I am here as part of a bigger northwestern Ontario picture on this particular piece of legislation. With great honour and respect, as a long gun owner myself, I would impress upon the House that we must consider the rich traditions of many rural and northern Canadians, particularly those in isolated and remote communities. For example, I have had an opportunity to spend some time in the western Arctic, where I have engaged in hunting and the like.

Coming from northwestern Ontario, I realize that the opposition, particularly the NDP, are firmly divided on this issue. We have seen colleagues across the floor who are from my region vote in support of abolishing the registry, and I encourage those members to maintain their position. We know how northwestern Ontarians feel.

I agree with the intellectual point that there may be a desire for us to move on from this debate. Northwestern Ontarians want to participate in other regional issues and issues of national interest. However, I do not accept what is being proffered by members of the opposite party, particularly the member for Skeena—Bulkley Valley, who says that the passion has been lost.

To the contrary, we have never felt stronger about this. We want to move on, and I am asking members to support this important piece of legislation.
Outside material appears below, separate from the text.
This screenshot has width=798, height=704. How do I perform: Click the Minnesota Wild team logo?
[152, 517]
Ending the Long-gun Registry ActGovernment Orders

3:40 p.m.

NDP

Dany Morin NDP Chicoutimi—Le Fjord, QC

Over the past few months, I have met with representatives of women's organizations in my riding. I am referring here to the Centre féminin du Saguenay, which has been taking care of abused women and their children since 1976, and Maison Isa, which is an organization that helps victims of sexual abuse. I met with these representatives at their request and I was happy to do so. These people told me just how important the firearms registry is and how useful it has been to them in their work with abused women. They spoke about the many instances in which a woman was afraid of her husband, who owned a firearm, and just how useful the registry could be in such situations.

What does the government have to say to these women who fear for their lives and the lives of their children?
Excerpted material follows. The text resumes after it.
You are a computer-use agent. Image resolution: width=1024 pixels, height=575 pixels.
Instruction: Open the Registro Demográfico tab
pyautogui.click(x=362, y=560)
Ending the Long-gun Registry ActGovernment Orders

3:45 p.m.

Conservative

Greg Rickford Conservative Kenora, ON

Mr. Speaker, I can appreciate that this member may have consulted with his constituents if he can appreciate that I spent a great deal of my life living in isolated and remote first nations communities. I have a rich professional background in dealing with a variety of domestic and sexual assaults, most unfortunately. Not one of them revolved around a gun-related incident. However, I can tell the member that this is exactly what the licensing process is intended to deal with.

The licensing process, which would not be affected by this legislation, deals specifically with stringent guidelines to prevent those kinds of people with those kinds of tendencies in those kinds of circumstances from lawfully possessing or acquiring long guns. That is an important intellectual point, and in the context of domestic abuse and sexual assaults, it is a more than important practical point in this debate.
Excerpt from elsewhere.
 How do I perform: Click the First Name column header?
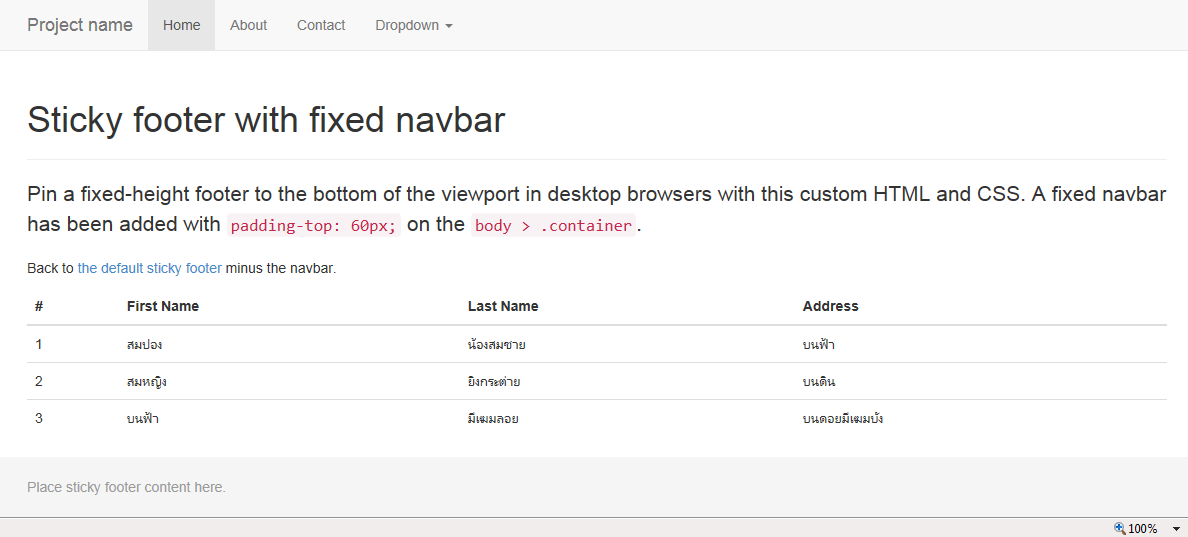click(x=163, y=306)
Ending the Long-gun Registry ActGovernment Orders

3:45 p.m.

Liberal

Kevin Lamoureux Liberal Winnipeg North, MB

Mr. Speaker, I wonder if the member can provide a comment in relation to individual provinces. In particular, the Province of Quebec has indicated that it wants to reinstate a long gun registry in the province of Quebec. I understand other provinces might give it consideration. Some provinces have said “no” to it; I believe Manitoba has said “absolutely not” to the long gun registry. However, we notice that there are differences of opinion.

Could the member provide a comment on whether this legislature should support the Province of Quebec in its desire to have the long gun registry and on whether we can show that support by allowing them access to the data? The privacy issue that the member refers to, in the opinion of many, is just more of an excuse. Can we put that excuse to the side and provide—

Ending the Long-gun Registry ActGovernment Orders

3:45 p.m.

Conservative

The Acting Speaker Conservative Bruce Stanton

Order, please.

The hon. parliamentary secretary.

Ending the Long-gun Registry ActGovernment Orders

3:45 p.m.

Conservative

Greg Rickford Conservative Kenora, ON

Mr. Speaker, I am never clear whether this is about a word count for the member or whether he is shifting his representation to the Province of Quebec.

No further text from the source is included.